In Dan Brown’s bestselling book Angels & Demons, a canister of anti-matter is stolen from a European Institute for Nuclear Research (CERN) laboratory in Switzerland and planted at the heart of the Vatican City. The canister uses electromagnets to keep the sample of antimatter in suspension, but is rapidly running out of battery, and as a CERN scientist in the book explains the resulting contact of the anti-matter and the matter in the walls of the canister will trigger a process called ‘annihilation’ – creating an explosion which threatens to destroy the ancient home of the Catholic Church. Exciting stuff indeed.
However, while perhaps a little over dramatic, like all good stories the plot-line of Angles and Demons is based largely in truth. CERN really does use the Large Hadron Collider in Switzerland to produce anti-matter for use in experiments – and while blowing up the Vatican City isn’t quite on the agenda just yet (all the anti-matter produced in the world only contains enough energy to power a 60 W light bulb for 4 hours), CERN is attempting to put the technology to use in much more practical ways, such as searching for alternative cancer treatments.
One of the go-to treatments for cancer right now is Radiotherapy, which consists of bombarding cancerous tumours with radiation in the form of protons in an attempt to destroy the recklessly dividing cells, but in order to reach said tumour the radiation must first pass through the healthy cells in front of it, which sustain plenty of damage as it does so. Thus Radiotherapy is little better than the biological equivalent of blanket bombing – effective, but with a heavy cost in collateral damage. Although the technique has improved steadily over the years, this base problem still remains, and a small CERN research team of medics and physicists called ACE represent the latest attempt to solve it – this time using antimatter technology.
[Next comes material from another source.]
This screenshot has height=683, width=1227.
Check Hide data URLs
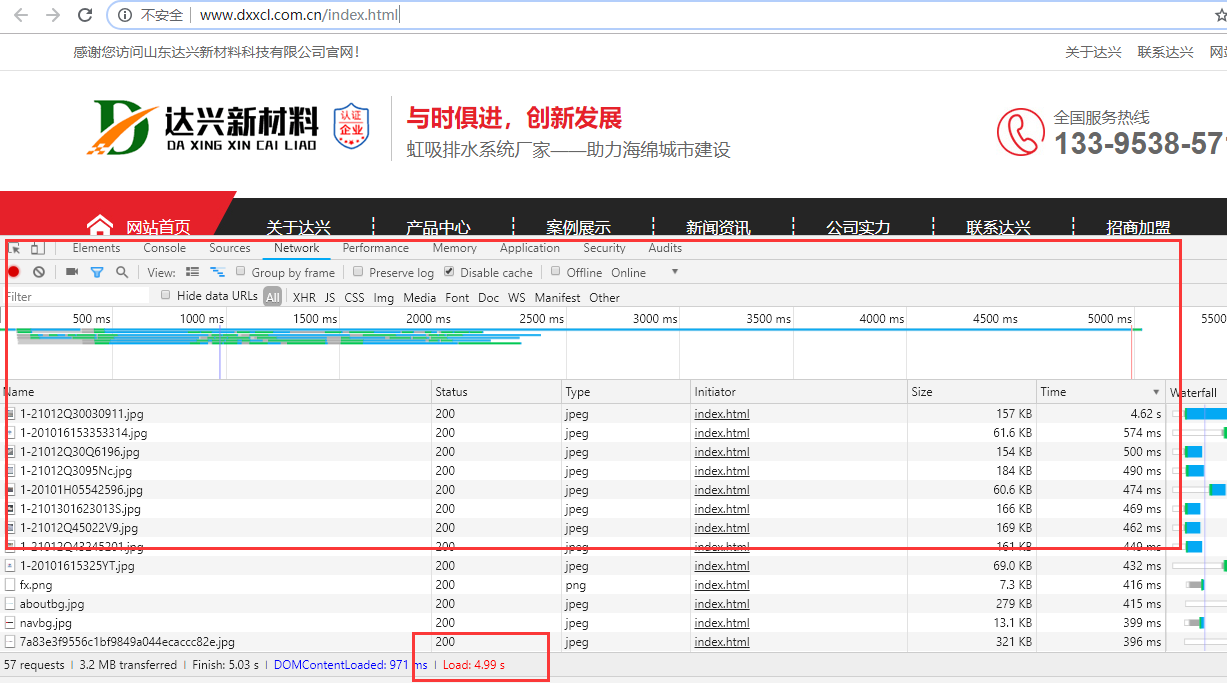pos(166,296)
You see, the majority of the antimatter produced by the Large Hadron Collider comes in the form of ‘anti-protons’, small sub-atomic particles which (as the name suggests) are the perfect opposite to protons: the same tiny size, but negatively charged. Theoretically, if anti-protons were used in place of regular protons in radiotherapy, then although the healthy cells in front of the tumour would still receive the same damage (as protons and anti-protons are the same size), anti-protons would deliver more destructive energy to the tumour cells per particle fired, as when they make contact with the tumorous nuclei they perform the annihilation reaction mentioned earlier, which not only releases enough energy to destroy a cancerous cell but also blows cell fragments into surrounding cancer cells, killing them too. This means that in using anti-protons, less particles need be fired through the healthy cells in order to achieve the same destructive effect on the tumour, which means less collateral damage.
So far, early experiments at CERN testing this hypothesis have proved encouraging. When fired at samples of hamster cells, it seems that anti-protons passing through cause just a quarter of the damage compared to regular protons, a fact which may lay the foundation for a new treatment of patients with repeating cancers – a method of giving them up to four times more radiotherapy-style treatment with no extra ill effects, which in turn could improve survivability rates. However, the technology is still in its natal stages, with CERN saying medical trials could still be decades away, and even then, producing anti-matter is difficult and expensive, and it may simply not be abundant enough to make for a practical cancer treatment.